Nella vita ci sono lavori facili e lavori difficili. Alcuni sono difficilissimi, come quello che da sessant’anni ininterrotti svolge, con dedizione e spirito di sacrificio, la regina d’Inghilterra. Tra visite ufficiali, inaugurazioni, riunioni col Primo Ministro, incontri con i capi di stato di tutte le potenze mondiali, Elisabetta II in effetti ha una vita piena di impegni. Per lei i libri non sono mai stati importanti: Non aveva mai avuto molto interesse per la lettura. Leggeva, naturalmente, ma la passione per i libri la lasciava agli altri. Era un hobby e la natura del suo mandato non prevedeva hobby […] inoltre, leggere non era agire, e lei era una donna d’azione, ci dice l’autore. Insomma, Elisabetta ha tutt’altro in testa che i libri, almeno finché – in modo del tutto casuale – non si imbatte nel furgone della biblioteca circolante che fa tappa tutte le settimane davanti alle cucine di Buckingham Palace. Qui la regina, più per educazione che per reale passione, si sente in dovere di prendere un libro in prestito, scoprendo altresì che un suo servitore a lei finora sconosciuto, un certo Norman, è invece un grande amante della lettura.
Da lì tutto cambia: la sovrana, conquistata dai libri, nomina Norman suo personale assistente di lettura, e soprattutto comincia a guardare al mondo con occhi completamente diversi, fino a trascurare gli impegni di corte e addirittura ad indossare lo stesso vestito due volte di seguito.
Posava le prime pietre con meno slancio e se doveva varare una nave la mandava a scorrere giù per lo scalo senza tante cerimonie, come una barchetta su uno stagno; e intanto pensava al libro che l’aspettava.
Il suo segretario particolare, Sir Kevin Scatchard, è preoccupatissimo degli effetti che la lettura comincia a sortire sui comportamenti della sovrana, divenuta all’improvviso lettrice:
«È importante» disse Sir Kevin « che Sua Maestà non perda di vista gli obiettivi». «Quando dice “non perdere di vista gli obiettivi”, Sir Kevin, immagino intenda stare sulla palla. Be’, dopo esserci stata per sessant’anni, penso di potermi guardare un po’ intorno». La regina si accorse di aver un po’ stiracchiato la metafora, ma tanto Sir Kevin non se n’era accorto.
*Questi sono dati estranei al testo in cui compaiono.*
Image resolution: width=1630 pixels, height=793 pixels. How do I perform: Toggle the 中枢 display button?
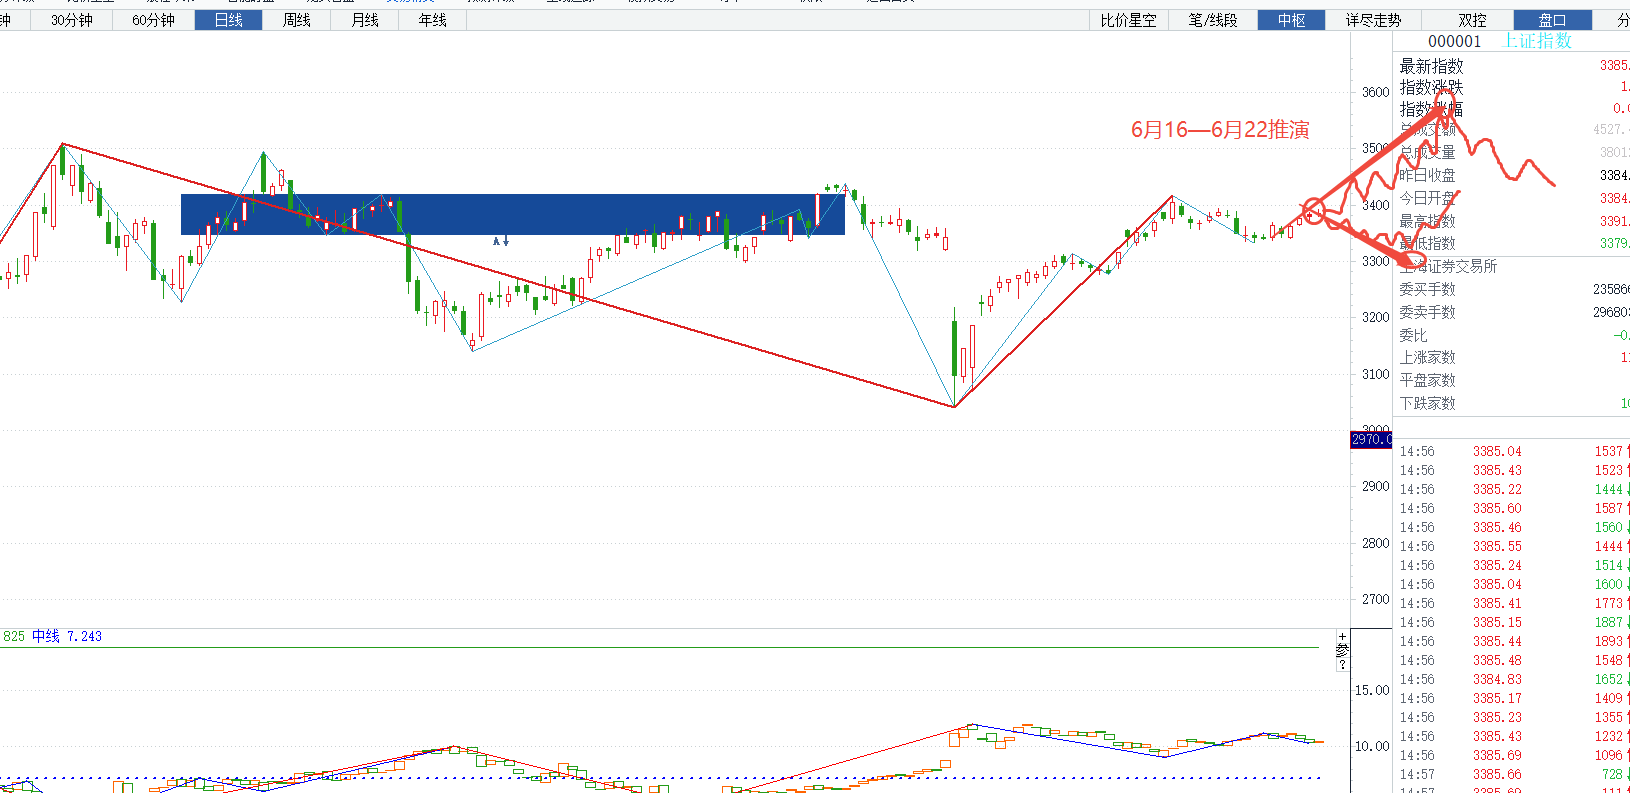(1291, 20)
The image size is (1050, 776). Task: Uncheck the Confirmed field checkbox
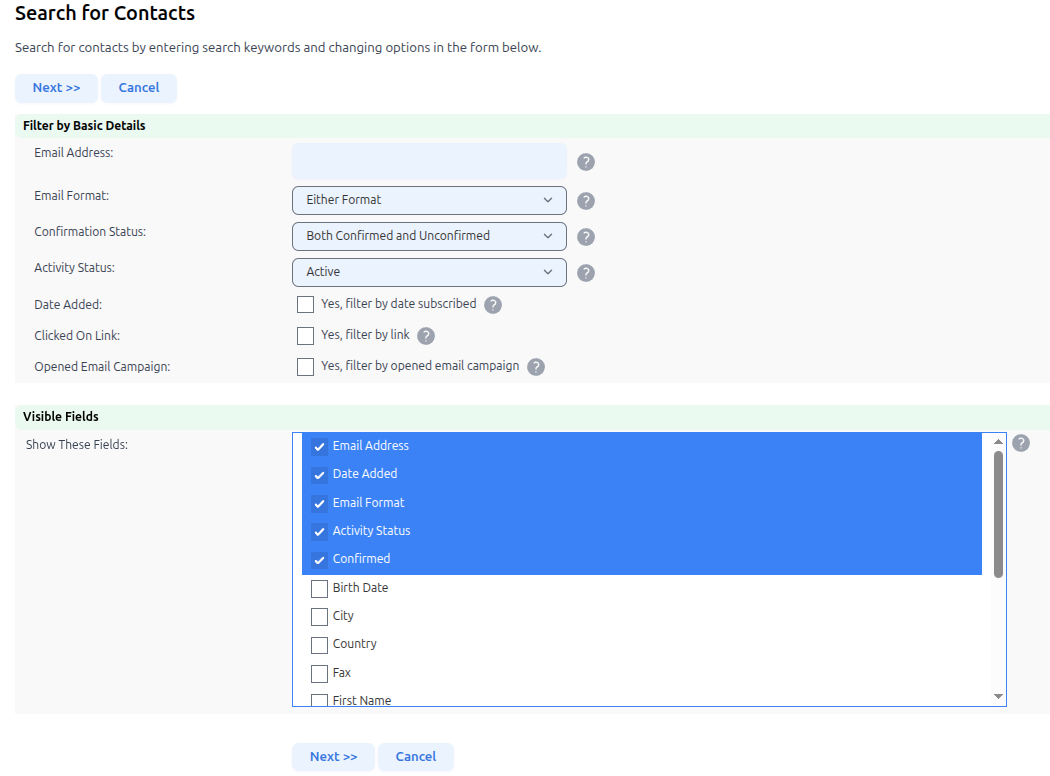320,560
«Capisco» disse lui « Sua Maestà deve passare il tempo».
«Passare il tempo?» esclamò la regina. «I libri non sono un passatempo. Parlano di altre vite. Di altri mondi. Altro che far passare il tempo, Sir Kevin; non so cosa darei per averne di più».
La nuova attitudine alla lettura della regina mette in crisi il Palazzo: il povero Norman viene spedito a studiare all’università, mentre si cerca l’aiuto di un anziano valletto di corte, l’unico forse in grado di riportare la sovrana sulla retta via. Ma ormai la lettura ha fatto i suoi danni: niente è destinato ad essere più come prima.
Con un finale a sorpresa del tutto inatteso (e che qui non sveliamo), la regina darà a tutti una grande lezione di stile e di intelligenza.
Con questo piccolo gioiello di letteratura umoristica in perfetto stile “british”, lo scrittore Alan Bennett ci regala la storia deliziosa di una lettrice non comune (“The uncommon reader” è appunto il titolo originale del romanzo, tradotto per Adelphi da Monica Pavani), che – al pari di tutti gli altri lettori, compresi quelli comuni – si lascia trasformare dal potere della lettura e dalla sua capacità di renderci più ricchi di sfaccettature, più privi di certezze granitiche, più critici nei confronti della realtà esterna. In una parola, più umani.